TASK: Copy out each line of the material in which the word "text" appears.

########

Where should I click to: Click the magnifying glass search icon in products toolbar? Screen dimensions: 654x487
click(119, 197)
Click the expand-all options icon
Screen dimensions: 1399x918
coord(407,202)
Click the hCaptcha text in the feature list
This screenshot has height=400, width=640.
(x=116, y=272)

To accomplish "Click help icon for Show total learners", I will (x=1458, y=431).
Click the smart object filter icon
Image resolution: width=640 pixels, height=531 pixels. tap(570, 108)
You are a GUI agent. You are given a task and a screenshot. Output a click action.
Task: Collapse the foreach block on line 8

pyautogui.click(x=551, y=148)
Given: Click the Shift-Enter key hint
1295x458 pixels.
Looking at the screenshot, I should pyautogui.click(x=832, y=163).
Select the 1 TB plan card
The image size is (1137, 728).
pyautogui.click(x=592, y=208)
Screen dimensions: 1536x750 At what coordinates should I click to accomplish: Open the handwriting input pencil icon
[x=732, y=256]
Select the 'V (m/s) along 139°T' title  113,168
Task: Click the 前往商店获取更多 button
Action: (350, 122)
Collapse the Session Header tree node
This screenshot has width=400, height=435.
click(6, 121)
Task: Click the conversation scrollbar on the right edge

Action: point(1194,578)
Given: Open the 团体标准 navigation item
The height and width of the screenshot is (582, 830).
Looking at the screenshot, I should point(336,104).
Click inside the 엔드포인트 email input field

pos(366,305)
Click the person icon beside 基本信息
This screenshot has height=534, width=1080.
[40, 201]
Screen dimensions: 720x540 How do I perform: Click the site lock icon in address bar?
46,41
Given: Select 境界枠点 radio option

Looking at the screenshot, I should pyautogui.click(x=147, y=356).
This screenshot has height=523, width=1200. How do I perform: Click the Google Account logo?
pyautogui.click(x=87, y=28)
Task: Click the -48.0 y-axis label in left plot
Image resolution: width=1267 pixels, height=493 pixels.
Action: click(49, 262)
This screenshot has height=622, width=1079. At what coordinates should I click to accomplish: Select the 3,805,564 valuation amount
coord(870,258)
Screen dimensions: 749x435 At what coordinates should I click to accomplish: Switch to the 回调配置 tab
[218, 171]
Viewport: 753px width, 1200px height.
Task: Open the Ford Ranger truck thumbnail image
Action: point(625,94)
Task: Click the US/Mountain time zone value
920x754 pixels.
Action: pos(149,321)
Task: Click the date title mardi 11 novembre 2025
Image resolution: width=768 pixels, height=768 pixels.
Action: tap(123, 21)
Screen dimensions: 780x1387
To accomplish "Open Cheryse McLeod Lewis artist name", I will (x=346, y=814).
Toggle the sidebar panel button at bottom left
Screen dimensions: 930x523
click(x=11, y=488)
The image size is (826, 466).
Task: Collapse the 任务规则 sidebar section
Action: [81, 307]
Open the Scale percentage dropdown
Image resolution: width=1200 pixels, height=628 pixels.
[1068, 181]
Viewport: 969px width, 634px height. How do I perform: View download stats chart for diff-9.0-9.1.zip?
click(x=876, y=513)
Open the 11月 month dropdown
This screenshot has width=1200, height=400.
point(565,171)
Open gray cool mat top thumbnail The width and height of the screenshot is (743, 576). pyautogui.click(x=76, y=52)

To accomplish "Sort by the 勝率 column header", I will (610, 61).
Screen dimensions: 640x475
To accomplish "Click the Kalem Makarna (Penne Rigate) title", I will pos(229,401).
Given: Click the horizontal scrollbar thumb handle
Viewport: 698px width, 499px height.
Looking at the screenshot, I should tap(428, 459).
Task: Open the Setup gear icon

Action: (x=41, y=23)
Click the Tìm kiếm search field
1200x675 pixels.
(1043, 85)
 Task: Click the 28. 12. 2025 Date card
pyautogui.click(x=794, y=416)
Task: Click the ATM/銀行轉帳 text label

########

TASK OUTPUT:
Click the hCaptcha text in the feature list
Task: Click the ATM/銀行轉帳 text label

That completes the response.